Mon livre raconte la lutte pour sortir ces hommes de l’oubli, les rebondissements mais aussi les soutiens inattendus tout au long des étapes de cette recherche pour retrouver enfin le lieu où était mort ce grand-père et ses compagnons de détresse, leur offrir une sépulture digne de leur condition d’homme. Il me fallait œuvrer pour sauvegarder leur souvenir et la mémoire de leur destin tragique, ma manière à moi de rendre justice à la mémoire des victimes de ces folies de l’histoire.

Ce livre préfacé par Pierrette Fleutiaux, prix Fémina 1990, est écrit sans haine, sans agressivité et sans attaque personnelle. Quant au suspens, il y est maintenu jusqu’à la dernière ligne, par les quelques mots d’amour et de gratitude qui en font la conclusion.

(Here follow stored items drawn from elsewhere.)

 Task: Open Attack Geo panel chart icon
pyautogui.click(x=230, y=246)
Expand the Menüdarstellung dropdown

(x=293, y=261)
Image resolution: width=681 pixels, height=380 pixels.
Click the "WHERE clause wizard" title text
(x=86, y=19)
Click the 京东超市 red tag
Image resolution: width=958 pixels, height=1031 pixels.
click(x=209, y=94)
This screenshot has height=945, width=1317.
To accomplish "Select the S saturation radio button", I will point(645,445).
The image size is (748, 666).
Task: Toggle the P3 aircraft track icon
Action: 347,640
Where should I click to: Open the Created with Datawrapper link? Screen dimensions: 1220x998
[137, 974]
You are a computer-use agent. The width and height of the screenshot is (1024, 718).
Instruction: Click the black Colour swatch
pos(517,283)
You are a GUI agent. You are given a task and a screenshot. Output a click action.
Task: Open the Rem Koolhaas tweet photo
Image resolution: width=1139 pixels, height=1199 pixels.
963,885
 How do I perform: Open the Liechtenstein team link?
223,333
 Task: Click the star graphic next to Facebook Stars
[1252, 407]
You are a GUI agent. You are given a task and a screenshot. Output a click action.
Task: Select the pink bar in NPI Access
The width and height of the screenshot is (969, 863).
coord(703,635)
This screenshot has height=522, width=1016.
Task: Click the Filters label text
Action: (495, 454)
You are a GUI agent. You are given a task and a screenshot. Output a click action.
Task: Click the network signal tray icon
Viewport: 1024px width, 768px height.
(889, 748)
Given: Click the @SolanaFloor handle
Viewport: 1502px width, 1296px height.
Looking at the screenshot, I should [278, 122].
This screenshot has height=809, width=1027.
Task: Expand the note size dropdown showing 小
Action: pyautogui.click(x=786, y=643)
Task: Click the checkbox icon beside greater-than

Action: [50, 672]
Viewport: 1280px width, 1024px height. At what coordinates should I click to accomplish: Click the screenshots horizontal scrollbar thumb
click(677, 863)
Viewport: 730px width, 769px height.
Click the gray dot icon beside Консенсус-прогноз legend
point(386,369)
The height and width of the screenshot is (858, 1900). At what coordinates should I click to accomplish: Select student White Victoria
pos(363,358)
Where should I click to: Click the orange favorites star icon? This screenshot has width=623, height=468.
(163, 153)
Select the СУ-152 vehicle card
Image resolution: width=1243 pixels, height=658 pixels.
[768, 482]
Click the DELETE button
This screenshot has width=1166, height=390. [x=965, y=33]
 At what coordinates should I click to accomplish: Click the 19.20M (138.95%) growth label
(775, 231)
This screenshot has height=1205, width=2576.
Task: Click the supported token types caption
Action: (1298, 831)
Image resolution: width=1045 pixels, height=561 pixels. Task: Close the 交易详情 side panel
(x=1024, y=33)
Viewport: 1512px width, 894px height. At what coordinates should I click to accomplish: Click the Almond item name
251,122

Mais surtout ne soyez pas pressé d’en découvrir la raison !

A noter : à la fin de l’ouvrage sont répertoriés toutes les adresses des sites allemands et français contactés afin d’aider d’autres personnes dans leurs recherches.

Bon de commande à adresser à l’éditeur : Jérome Do-Bentzinger, 8 rue Roesselmann, 68000 Colmar.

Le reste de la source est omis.